__Problem requirements__. Count how many lines below contain the word "computer", then give that number alone.

__Collected data__.
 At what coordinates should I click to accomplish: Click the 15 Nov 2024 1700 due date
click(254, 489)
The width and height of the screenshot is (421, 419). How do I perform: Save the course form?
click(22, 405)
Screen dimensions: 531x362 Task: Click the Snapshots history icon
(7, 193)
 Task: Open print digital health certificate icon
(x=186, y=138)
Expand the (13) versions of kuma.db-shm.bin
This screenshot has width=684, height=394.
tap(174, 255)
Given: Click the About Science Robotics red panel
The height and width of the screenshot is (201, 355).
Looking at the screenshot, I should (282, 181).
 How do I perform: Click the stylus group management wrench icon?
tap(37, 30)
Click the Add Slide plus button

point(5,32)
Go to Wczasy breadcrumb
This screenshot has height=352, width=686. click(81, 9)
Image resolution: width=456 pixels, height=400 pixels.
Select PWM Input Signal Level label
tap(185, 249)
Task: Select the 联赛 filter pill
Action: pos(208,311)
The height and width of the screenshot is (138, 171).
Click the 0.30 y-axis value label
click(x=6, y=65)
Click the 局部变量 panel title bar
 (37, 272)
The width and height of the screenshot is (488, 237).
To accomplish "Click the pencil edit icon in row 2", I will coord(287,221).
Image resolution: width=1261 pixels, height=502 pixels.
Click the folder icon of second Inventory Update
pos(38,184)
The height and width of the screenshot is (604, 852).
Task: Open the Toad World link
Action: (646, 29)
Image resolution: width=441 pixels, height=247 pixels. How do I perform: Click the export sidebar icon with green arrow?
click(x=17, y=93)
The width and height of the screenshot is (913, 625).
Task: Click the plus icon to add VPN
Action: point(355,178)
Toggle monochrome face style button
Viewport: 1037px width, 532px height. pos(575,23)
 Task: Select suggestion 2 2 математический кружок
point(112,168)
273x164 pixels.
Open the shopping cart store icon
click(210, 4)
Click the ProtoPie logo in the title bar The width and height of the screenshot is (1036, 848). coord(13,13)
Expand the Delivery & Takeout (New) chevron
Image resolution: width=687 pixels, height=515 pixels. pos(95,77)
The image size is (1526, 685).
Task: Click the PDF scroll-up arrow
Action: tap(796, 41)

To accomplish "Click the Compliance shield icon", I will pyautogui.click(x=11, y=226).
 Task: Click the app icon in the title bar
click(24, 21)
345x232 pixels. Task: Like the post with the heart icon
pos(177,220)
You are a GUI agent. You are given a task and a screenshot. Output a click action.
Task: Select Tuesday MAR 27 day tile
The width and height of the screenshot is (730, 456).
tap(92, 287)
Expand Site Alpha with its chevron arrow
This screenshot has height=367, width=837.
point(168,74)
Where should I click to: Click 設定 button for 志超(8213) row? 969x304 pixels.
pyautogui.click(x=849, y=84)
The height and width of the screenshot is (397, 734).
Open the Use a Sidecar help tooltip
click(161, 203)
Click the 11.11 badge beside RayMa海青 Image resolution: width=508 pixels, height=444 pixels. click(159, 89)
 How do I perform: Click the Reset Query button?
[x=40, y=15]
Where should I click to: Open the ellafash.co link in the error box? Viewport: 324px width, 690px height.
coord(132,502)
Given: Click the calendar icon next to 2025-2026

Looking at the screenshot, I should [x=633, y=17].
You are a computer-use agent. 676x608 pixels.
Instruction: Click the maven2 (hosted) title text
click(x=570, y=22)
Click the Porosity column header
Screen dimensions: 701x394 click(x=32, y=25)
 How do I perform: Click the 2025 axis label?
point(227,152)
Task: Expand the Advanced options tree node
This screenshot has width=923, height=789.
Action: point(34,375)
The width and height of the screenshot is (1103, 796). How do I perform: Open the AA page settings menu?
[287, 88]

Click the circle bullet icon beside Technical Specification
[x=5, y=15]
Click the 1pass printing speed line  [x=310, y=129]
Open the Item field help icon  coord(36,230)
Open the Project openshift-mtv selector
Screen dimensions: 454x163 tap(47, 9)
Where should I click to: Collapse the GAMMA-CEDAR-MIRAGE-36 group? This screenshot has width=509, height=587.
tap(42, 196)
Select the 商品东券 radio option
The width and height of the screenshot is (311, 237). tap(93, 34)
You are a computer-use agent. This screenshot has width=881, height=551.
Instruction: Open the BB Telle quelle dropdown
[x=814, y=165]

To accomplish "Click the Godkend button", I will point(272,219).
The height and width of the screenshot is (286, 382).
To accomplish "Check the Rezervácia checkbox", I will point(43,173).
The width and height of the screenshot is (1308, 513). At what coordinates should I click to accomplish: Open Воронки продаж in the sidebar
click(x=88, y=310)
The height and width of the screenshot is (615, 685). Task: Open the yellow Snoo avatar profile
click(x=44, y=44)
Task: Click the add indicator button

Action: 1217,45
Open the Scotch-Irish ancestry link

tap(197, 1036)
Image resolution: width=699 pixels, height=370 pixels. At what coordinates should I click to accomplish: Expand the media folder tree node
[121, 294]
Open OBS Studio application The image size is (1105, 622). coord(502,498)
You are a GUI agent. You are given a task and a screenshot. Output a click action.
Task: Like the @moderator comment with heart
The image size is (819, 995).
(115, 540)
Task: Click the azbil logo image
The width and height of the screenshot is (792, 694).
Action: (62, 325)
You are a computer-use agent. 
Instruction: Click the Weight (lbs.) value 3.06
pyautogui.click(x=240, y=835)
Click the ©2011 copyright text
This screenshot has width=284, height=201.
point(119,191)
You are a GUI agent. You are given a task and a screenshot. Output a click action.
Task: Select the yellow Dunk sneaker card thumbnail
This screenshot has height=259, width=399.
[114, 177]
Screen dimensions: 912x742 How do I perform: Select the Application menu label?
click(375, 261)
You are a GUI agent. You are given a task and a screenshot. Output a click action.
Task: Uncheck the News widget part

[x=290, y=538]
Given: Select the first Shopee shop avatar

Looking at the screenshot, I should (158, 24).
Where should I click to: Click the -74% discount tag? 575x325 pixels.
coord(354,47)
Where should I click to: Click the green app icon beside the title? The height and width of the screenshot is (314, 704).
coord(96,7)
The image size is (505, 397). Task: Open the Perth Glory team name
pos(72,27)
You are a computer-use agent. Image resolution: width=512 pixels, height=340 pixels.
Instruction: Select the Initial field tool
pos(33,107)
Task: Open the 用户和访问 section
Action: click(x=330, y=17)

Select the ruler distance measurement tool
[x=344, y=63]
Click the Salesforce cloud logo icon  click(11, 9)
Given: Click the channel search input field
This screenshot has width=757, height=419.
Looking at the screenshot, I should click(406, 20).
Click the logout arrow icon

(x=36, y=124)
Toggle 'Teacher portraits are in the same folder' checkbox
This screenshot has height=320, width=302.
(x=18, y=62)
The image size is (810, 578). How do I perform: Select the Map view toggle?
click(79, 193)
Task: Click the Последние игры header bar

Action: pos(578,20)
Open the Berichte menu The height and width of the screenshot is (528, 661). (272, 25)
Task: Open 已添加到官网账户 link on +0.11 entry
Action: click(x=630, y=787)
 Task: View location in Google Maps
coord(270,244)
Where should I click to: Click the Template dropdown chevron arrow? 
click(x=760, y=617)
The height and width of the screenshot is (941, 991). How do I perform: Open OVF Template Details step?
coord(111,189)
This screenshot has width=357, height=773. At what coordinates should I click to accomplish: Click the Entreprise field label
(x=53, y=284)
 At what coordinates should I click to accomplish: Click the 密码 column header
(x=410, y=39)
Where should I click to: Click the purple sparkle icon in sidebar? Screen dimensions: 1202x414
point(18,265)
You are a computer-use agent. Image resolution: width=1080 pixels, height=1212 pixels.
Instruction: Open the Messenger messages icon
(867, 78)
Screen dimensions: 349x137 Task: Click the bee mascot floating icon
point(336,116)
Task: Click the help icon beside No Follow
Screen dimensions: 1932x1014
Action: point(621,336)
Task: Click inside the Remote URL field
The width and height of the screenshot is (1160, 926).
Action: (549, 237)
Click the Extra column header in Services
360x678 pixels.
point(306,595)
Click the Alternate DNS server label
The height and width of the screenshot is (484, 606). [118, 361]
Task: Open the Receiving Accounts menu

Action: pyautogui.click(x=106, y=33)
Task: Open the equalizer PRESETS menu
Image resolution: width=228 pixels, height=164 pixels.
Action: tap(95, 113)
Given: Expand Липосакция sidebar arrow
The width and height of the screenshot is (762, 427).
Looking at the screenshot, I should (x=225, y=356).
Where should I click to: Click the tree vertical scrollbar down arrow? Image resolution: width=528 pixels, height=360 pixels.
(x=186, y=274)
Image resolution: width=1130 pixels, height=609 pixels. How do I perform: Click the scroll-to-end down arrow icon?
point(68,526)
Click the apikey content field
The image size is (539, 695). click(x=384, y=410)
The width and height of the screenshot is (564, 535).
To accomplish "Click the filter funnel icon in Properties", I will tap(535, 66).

__Result of this exercise__. 5